======== The records ========
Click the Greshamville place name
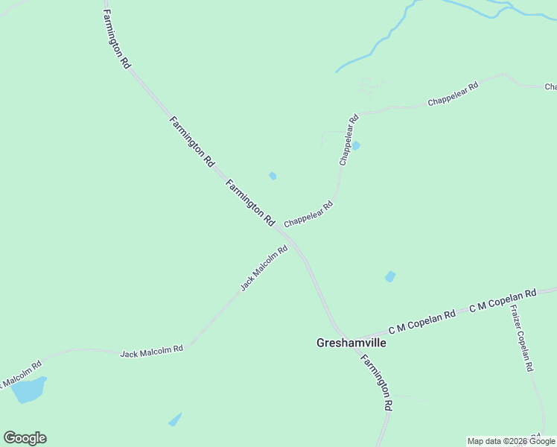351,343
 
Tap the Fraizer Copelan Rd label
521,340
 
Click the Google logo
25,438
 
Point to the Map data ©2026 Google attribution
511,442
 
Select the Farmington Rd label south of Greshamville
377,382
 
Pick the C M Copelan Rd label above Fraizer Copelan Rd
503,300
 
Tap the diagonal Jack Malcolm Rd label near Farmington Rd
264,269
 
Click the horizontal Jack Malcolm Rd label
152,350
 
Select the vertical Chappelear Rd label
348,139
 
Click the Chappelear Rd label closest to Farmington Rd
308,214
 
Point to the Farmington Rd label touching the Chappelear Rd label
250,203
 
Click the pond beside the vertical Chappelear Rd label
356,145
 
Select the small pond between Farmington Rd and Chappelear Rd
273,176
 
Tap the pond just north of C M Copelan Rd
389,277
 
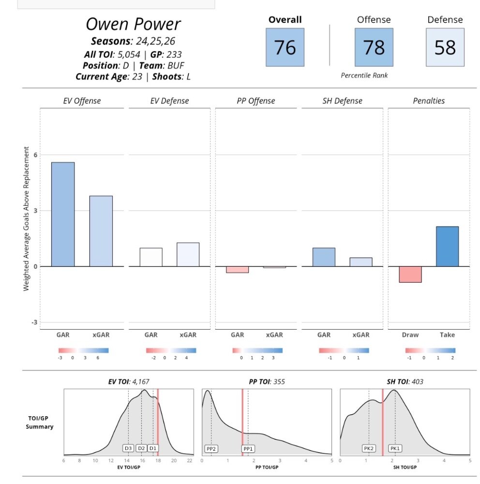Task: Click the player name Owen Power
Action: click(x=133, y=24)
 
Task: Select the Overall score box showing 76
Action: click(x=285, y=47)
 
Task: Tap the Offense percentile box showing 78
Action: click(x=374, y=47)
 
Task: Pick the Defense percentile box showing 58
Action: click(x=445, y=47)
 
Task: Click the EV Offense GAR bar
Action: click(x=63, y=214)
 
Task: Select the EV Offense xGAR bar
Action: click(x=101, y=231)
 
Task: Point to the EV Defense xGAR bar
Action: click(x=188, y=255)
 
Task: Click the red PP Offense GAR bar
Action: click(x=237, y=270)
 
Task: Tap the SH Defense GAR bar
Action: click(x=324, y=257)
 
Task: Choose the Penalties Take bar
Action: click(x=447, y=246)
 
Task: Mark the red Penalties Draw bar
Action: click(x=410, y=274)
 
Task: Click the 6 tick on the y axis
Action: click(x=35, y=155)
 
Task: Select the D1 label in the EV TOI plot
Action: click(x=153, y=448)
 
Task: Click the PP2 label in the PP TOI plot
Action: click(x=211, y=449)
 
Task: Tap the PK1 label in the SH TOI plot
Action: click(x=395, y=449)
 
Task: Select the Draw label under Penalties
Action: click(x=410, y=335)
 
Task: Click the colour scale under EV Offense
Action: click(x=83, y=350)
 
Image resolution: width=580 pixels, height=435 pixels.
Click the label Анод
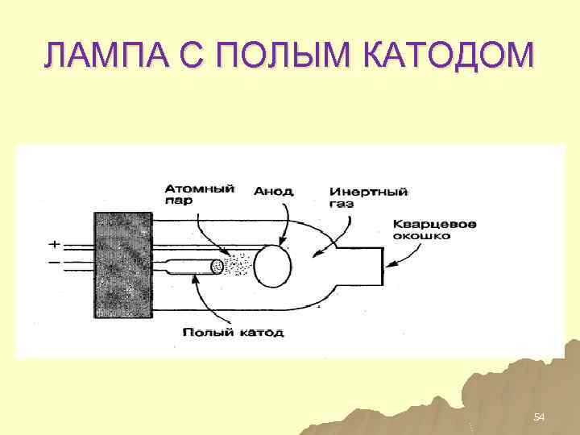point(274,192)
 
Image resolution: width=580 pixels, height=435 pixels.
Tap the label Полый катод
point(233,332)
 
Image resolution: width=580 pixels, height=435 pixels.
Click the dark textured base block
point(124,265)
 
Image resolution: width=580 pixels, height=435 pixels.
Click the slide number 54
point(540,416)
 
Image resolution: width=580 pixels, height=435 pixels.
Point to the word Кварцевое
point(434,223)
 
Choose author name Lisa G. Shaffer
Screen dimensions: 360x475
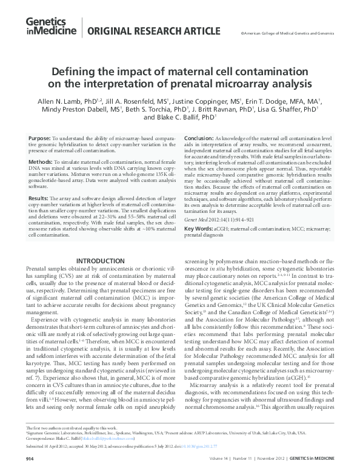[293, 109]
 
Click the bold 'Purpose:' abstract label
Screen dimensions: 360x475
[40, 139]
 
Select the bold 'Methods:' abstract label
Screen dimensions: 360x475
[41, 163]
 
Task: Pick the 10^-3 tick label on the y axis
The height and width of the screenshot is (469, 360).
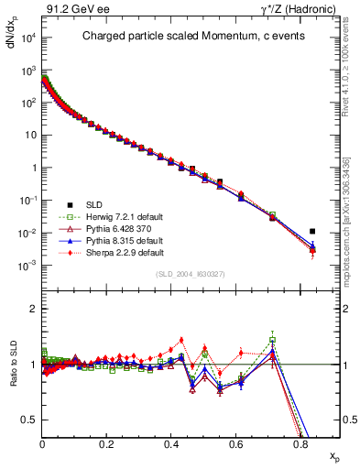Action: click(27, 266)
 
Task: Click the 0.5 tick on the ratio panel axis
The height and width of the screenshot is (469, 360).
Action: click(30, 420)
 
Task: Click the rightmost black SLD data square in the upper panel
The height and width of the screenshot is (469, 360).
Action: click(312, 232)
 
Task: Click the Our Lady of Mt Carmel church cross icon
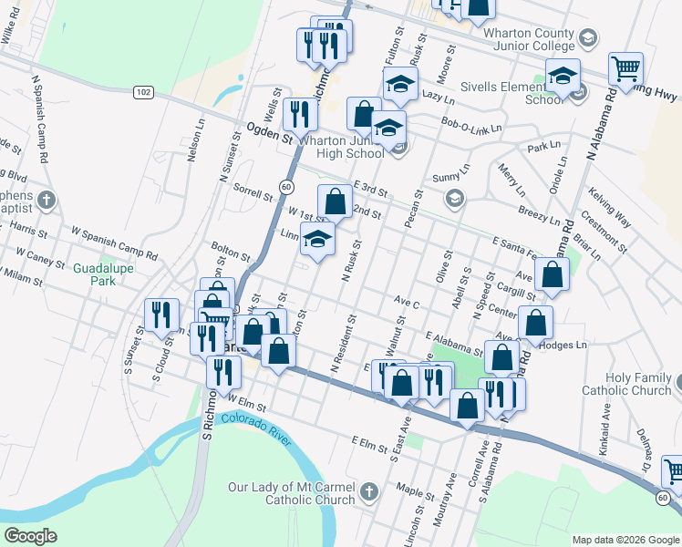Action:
========
Copy out the part of the data that opens with the line containing "Task: Tap the SH Defense GAR bar" and closes with the line containing "Action: click(x=35, y=155)", with every click coordinate raised by 120.

Task: Tap the SH Defense GAR bar
Action: click(x=444, y=377)
 
Task: Choose the Penalties Take bar
Action: click(x=567, y=366)
 
Task: Mark the red Penalties Draw bar
Action: click(x=530, y=394)
 
Task: Click the 6 tick on the y axis
Action: click(x=155, y=275)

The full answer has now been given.